## The task
Output every record word for word.

+++ Input data +++

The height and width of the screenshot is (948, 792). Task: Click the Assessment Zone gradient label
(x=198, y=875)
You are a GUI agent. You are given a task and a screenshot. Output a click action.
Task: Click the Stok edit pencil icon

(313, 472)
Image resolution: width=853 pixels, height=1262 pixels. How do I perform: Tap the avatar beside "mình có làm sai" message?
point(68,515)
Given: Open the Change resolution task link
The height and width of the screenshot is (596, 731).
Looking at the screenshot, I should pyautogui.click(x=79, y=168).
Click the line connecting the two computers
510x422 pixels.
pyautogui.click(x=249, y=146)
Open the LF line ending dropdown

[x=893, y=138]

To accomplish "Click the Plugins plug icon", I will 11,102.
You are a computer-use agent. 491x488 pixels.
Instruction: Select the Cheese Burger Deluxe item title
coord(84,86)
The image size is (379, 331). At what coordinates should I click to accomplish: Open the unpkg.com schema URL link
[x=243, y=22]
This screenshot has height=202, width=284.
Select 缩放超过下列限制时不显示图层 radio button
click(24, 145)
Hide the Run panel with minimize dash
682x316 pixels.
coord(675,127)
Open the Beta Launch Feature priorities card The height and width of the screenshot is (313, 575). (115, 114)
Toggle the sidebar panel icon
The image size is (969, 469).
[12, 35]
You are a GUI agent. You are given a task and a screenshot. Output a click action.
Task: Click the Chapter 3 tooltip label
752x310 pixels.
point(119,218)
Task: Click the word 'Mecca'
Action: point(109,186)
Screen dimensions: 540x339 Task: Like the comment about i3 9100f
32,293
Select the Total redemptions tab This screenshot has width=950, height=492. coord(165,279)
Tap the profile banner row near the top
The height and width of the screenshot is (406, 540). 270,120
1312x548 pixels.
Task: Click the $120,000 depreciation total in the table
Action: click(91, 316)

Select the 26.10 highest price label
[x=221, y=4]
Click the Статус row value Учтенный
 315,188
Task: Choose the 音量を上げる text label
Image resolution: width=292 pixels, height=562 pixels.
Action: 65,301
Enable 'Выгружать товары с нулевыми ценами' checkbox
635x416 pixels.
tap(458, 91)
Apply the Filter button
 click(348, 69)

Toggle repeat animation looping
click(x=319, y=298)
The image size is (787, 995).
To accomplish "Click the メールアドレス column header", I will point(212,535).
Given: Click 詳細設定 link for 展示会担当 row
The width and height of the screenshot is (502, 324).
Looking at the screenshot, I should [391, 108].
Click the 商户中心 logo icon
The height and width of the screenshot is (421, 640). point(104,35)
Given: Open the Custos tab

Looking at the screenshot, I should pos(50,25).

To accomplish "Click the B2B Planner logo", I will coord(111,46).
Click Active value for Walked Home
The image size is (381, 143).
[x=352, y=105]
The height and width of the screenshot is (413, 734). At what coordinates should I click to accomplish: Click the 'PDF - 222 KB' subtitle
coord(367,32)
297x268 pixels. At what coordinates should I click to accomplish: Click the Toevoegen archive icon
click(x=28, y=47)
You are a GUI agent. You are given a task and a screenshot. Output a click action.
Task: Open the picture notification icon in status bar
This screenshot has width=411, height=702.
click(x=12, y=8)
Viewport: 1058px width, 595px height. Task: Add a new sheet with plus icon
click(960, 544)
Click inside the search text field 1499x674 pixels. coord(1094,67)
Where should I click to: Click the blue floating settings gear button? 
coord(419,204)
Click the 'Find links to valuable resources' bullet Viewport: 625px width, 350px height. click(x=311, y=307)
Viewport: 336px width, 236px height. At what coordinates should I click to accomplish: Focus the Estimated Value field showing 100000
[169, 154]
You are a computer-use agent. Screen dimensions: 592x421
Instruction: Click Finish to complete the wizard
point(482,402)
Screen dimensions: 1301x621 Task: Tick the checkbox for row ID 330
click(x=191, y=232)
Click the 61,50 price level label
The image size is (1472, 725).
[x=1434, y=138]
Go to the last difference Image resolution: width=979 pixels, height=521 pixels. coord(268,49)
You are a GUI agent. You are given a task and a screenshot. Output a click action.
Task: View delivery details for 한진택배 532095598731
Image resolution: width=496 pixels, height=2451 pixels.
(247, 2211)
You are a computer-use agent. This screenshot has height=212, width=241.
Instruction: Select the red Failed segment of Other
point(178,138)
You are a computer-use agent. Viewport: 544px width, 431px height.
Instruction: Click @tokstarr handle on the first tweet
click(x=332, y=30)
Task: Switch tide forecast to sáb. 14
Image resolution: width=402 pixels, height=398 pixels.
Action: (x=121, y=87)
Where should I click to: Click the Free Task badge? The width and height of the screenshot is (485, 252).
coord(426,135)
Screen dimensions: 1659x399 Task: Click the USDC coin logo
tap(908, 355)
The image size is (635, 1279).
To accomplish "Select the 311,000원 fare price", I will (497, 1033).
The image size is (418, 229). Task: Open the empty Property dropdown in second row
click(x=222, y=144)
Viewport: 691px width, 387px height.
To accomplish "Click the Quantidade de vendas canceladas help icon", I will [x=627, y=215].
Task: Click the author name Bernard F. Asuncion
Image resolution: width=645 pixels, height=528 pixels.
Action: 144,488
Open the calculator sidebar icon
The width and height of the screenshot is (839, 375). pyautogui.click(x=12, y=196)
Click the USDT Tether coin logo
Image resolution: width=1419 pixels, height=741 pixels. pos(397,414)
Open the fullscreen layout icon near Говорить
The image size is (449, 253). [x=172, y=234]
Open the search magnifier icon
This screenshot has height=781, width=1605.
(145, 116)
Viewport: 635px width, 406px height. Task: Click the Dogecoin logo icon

+++

## Result below
The height and width of the screenshot is (948, 792). Task: Click the Assessment Zone gradient label
(x=198, y=875)
You are a GUI agent. You are given a task and a screenshot. Output a click action.
Task: Click the Stok edit pencil icon

(313, 472)
Image resolution: width=853 pixels, height=1262 pixels. How do I perform: Tap the avatar beside "mình có làm sai" message?
point(68,515)
Given: Open the Change resolution task link
The height and width of the screenshot is (596, 731).
Looking at the screenshot, I should pyautogui.click(x=79, y=168).
Click the line connecting the two computers
510x422 pixels.
pyautogui.click(x=249, y=146)
Open the LF line ending dropdown

[x=893, y=138]

To accomplish "Click the Plugins plug icon", I will 11,102.
You are a computer-use agent. 491x488 pixels.
Instruction: Select the Cheese Burger Deluxe item title
coord(84,86)
The image size is (379, 331). At what coordinates should I click to accomplish: Open the unpkg.com schema URL link
[x=243, y=22]
This screenshot has height=202, width=284.
Select 缩放超过下列限制时不显示图层 radio button
click(24, 145)
Hide the Run panel with minimize dash
682x316 pixels.
coord(675,127)
Open the Beta Launch Feature priorities card The height and width of the screenshot is (313, 575). (115, 114)
Toggle the sidebar panel icon
The image size is (969, 469).
[12, 35]
You are a GUI agent. You are given a task and a screenshot. Output a click action.
Task: Click the Chapter 3 tooltip label
752x310 pixels.
point(119,218)
Task: Click the word 'Mecca'
Action: point(109,186)
Screen dimensions: 540x339 Task: Like the comment about i3 9100f
32,293
Select the Total redemptions tab This screenshot has width=950, height=492. coord(165,279)
Tap the profile banner row near the top
The height and width of the screenshot is (406, 540). 270,120
1312x548 pixels.
Task: Click the $120,000 depreciation total in the table
Action: click(91, 316)

Select the 26.10 highest price label
[x=221, y=4]
Click the Статус row value Учтенный
 315,188
Task: Choose the 音量を上げる text label
Image resolution: width=292 pixels, height=562 pixels.
Action: 65,301
Enable 'Выгружать товары с нулевыми ценами' checkbox
635x416 pixels.
tap(458, 91)
Apply the Filter button
 click(348, 69)

Toggle repeat animation looping
click(x=319, y=298)
The image size is (787, 995).
To accomplish "Click the メールアドレス column header", I will point(212,535).
Given: Click 詳細設定 link for 展示会担当 row
The width and height of the screenshot is (502, 324).
Looking at the screenshot, I should [391, 108].
Click the 商户中心 logo icon
The height and width of the screenshot is (421, 640). point(104,35)
Given: Open the Custos tab

Looking at the screenshot, I should pos(50,25).

To accomplish "Click the B2B Planner logo", I will coord(111,46).
Click Active value for Walked Home
The image size is (381, 143).
[x=352, y=105]
The height and width of the screenshot is (413, 734). At what coordinates should I click to accomplish: Click the 'PDF - 222 KB' subtitle
coord(367,32)
297x268 pixels. At what coordinates should I click to accomplish: Click the Toevoegen archive icon
click(x=28, y=47)
You are a GUI agent. You are given a task and a screenshot. Output a click action.
Task: Open the picture notification icon in status bar
This screenshot has width=411, height=702.
click(x=12, y=8)
Viewport: 1058px width, 595px height. Task: Add a new sheet with plus icon
click(960, 544)
Click inside the search text field 1499x674 pixels. coord(1094,67)
Where should I click to: Click the blue floating settings gear button? 
coord(419,204)
Click the 'Find links to valuable resources' bullet Viewport: 625px width, 350px height. click(x=311, y=307)
Viewport: 336px width, 236px height. At what coordinates should I click to accomplish: Focus the Estimated Value field showing 100000
[169, 154]
You are a computer-use agent. Screen dimensions: 592x421
Instruction: Click Finish to complete the wizard
point(482,402)
Screen dimensions: 1301x621 Task: Tick the checkbox for row ID 330
click(x=191, y=232)
Click the 61,50 price level label
The image size is (1472, 725).
[x=1434, y=138]
Go to the last difference Image resolution: width=979 pixels, height=521 pixels. coord(268,49)
You are a GUI agent. You are given a task and a screenshot. Output a click action.
Task: View delivery details for 한진택배 532095598731
Image resolution: width=496 pixels, height=2451 pixels.
(247, 2211)
You are a computer-use agent. This screenshot has height=212, width=241.
Instruction: Select the red Failed segment of Other
point(178,138)
You are a computer-use agent. Viewport: 544px width, 431px height.
Instruction: Click @tokstarr handle on the first tweet
click(x=332, y=30)
Task: Switch tide forecast to sáb. 14
Image resolution: width=402 pixels, height=398 pixels.
Action: (x=121, y=87)
Where should I click to: Click the Free Task badge? The width and height of the screenshot is (485, 252).
coord(426,135)
Screen dimensions: 1659x399 Task: Click the USDC coin logo
tap(908, 355)
The image size is (635, 1279).
To accomplish "Select the 311,000원 fare price", I will (497, 1033).
The image size is (418, 229). Task: Open the empty Property dropdown in second row
click(x=222, y=144)
Viewport: 691px width, 387px height.
To accomplish "Click the Quantidade de vendas canceladas help icon", I will [x=627, y=215].
Task: Click the author name Bernard F. Asuncion
Image resolution: width=645 pixels, height=528 pixels.
Action: 144,488
Open the calculator sidebar icon
The width and height of the screenshot is (839, 375). pyautogui.click(x=12, y=196)
Click the USDT Tether coin logo
Image resolution: width=1419 pixels, height=741 pixels. pos(397,414)
Open the fullscreen layout icon near Говорить
The image size is (449, 253). [x=172, y=234]
Open the search magnifier icon
This screenshot has height=781, width=1605.
(145, 116)
Viewport: 635px width, 406px height. Task: Click the Dogecoin logo icon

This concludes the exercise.